THE TASK → In the entries below, find the line with "1175x1324 pixels.", then set it down exactly along with each line after it to the end, skipping any pictures.

*** DATA RECORDS

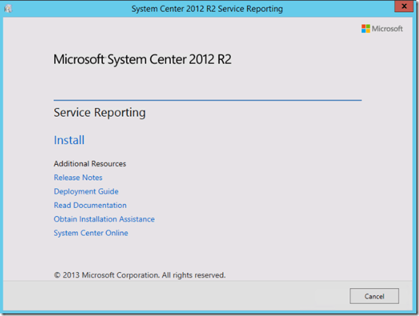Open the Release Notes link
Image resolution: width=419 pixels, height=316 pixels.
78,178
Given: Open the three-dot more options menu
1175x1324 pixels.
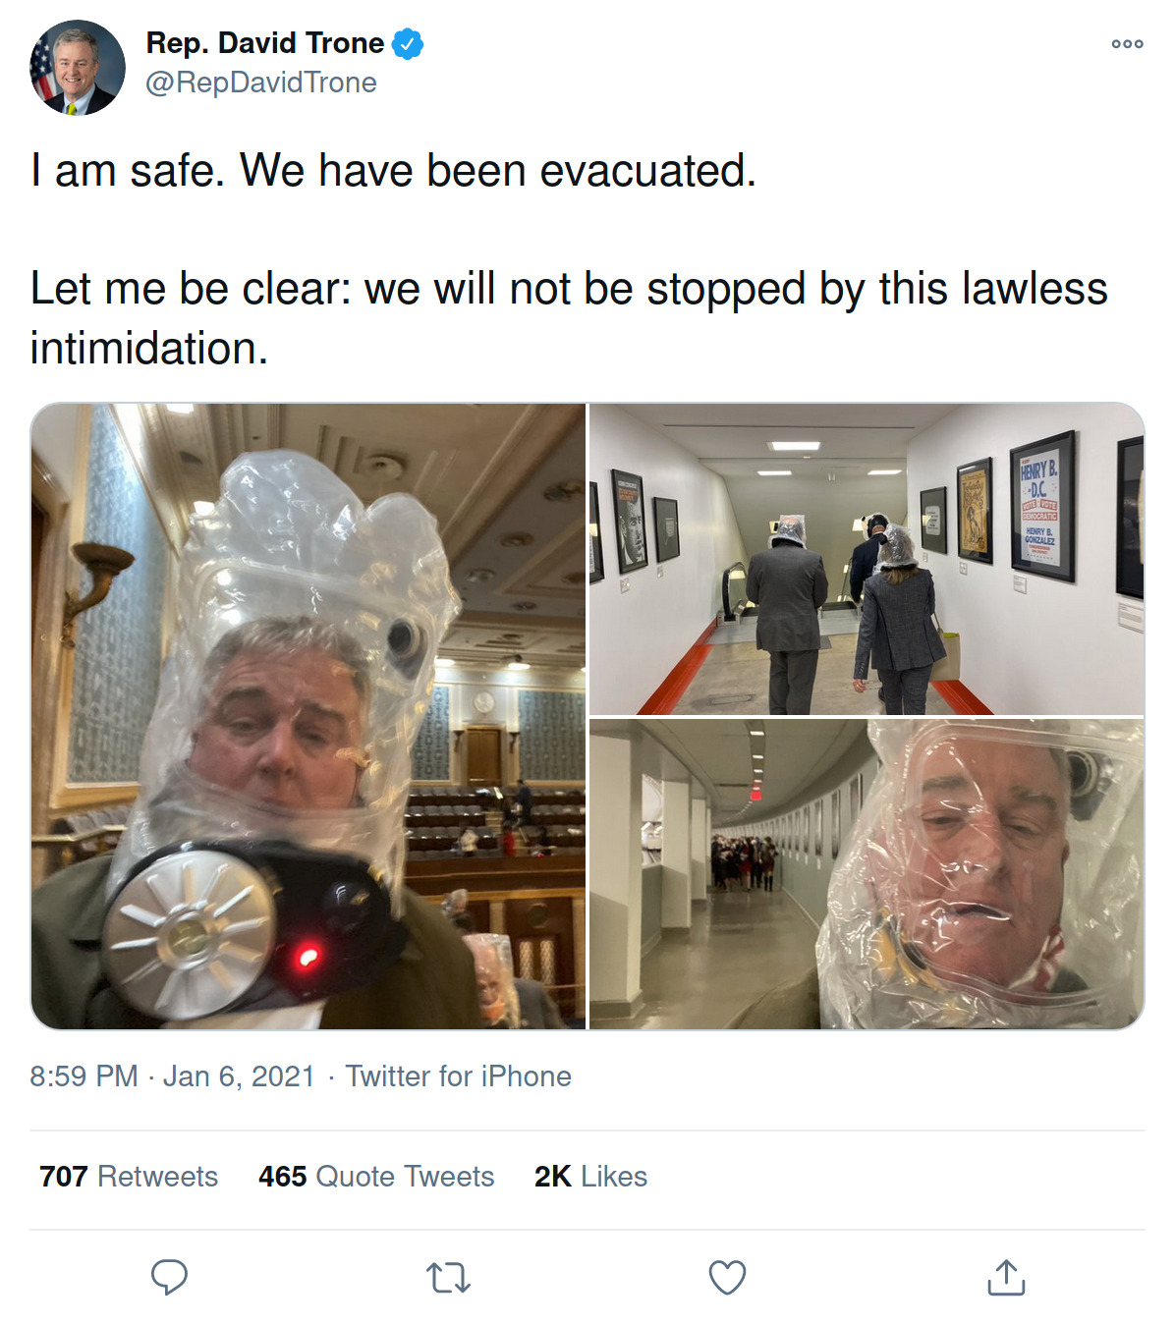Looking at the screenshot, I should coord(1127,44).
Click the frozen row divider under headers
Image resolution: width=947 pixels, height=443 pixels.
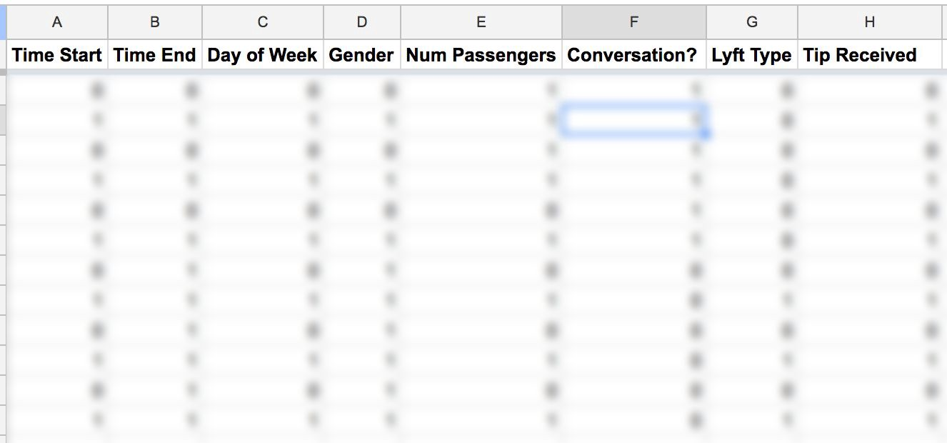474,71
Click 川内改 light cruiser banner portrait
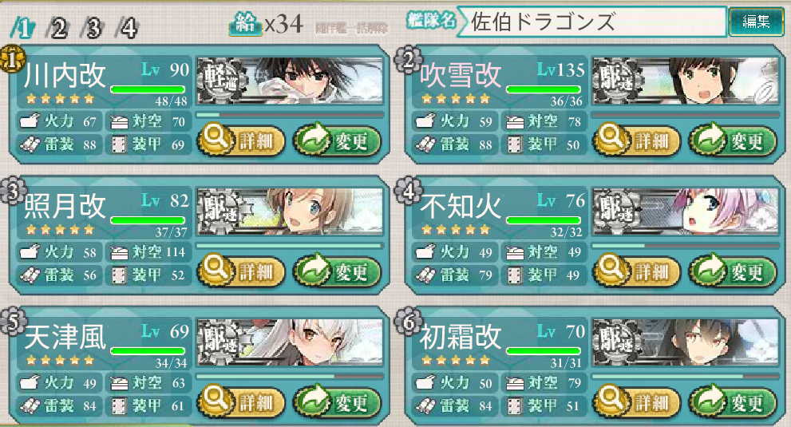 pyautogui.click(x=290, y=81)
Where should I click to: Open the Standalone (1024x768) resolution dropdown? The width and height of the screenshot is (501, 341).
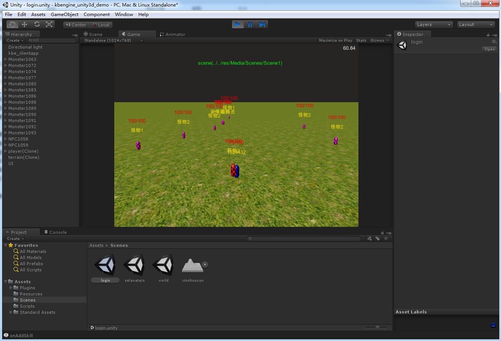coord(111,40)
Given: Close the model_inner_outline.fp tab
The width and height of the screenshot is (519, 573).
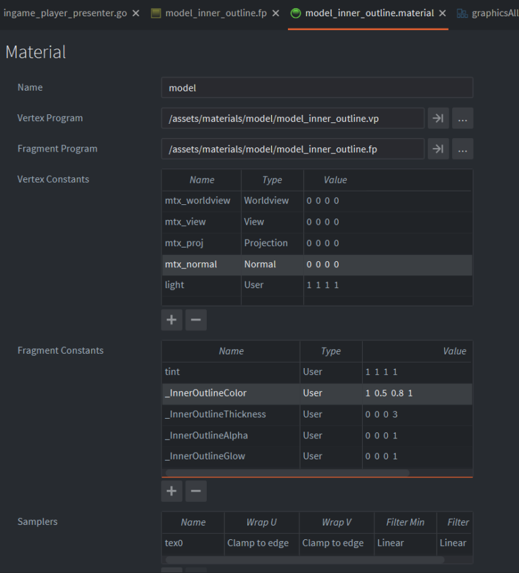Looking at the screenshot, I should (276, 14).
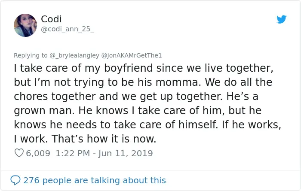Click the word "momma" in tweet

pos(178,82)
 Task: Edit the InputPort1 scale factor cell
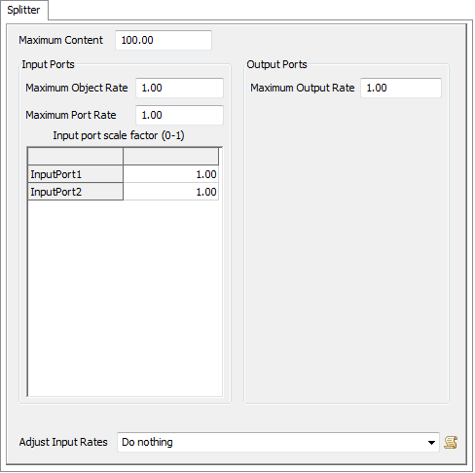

******

ANSWER SPACE →
1175x1324 pixels.
Looking at the screenshot, I should coord(1127,44).
Click the frozen row divider under headers
Image resolution: width=947 pixels, height=443 pixels.
474,71
Click 川内改 light cruiser banner portrait
 pyautogui.click(x=290, y=81)
Where should I click to: Open the Standalone (1024x768) resolution dropdown? The width and height of the screenshot is (501, 341).
coord(111,40)
Given: Close the model_inner_outline.fp tab
The width and height of the screenshot is (519, 573).
Looking at the screenshot, I should (276, 14).
Click the word "momma" in tweet

pos(178,82)
 Task: Edit the InputPort1 scale factor cell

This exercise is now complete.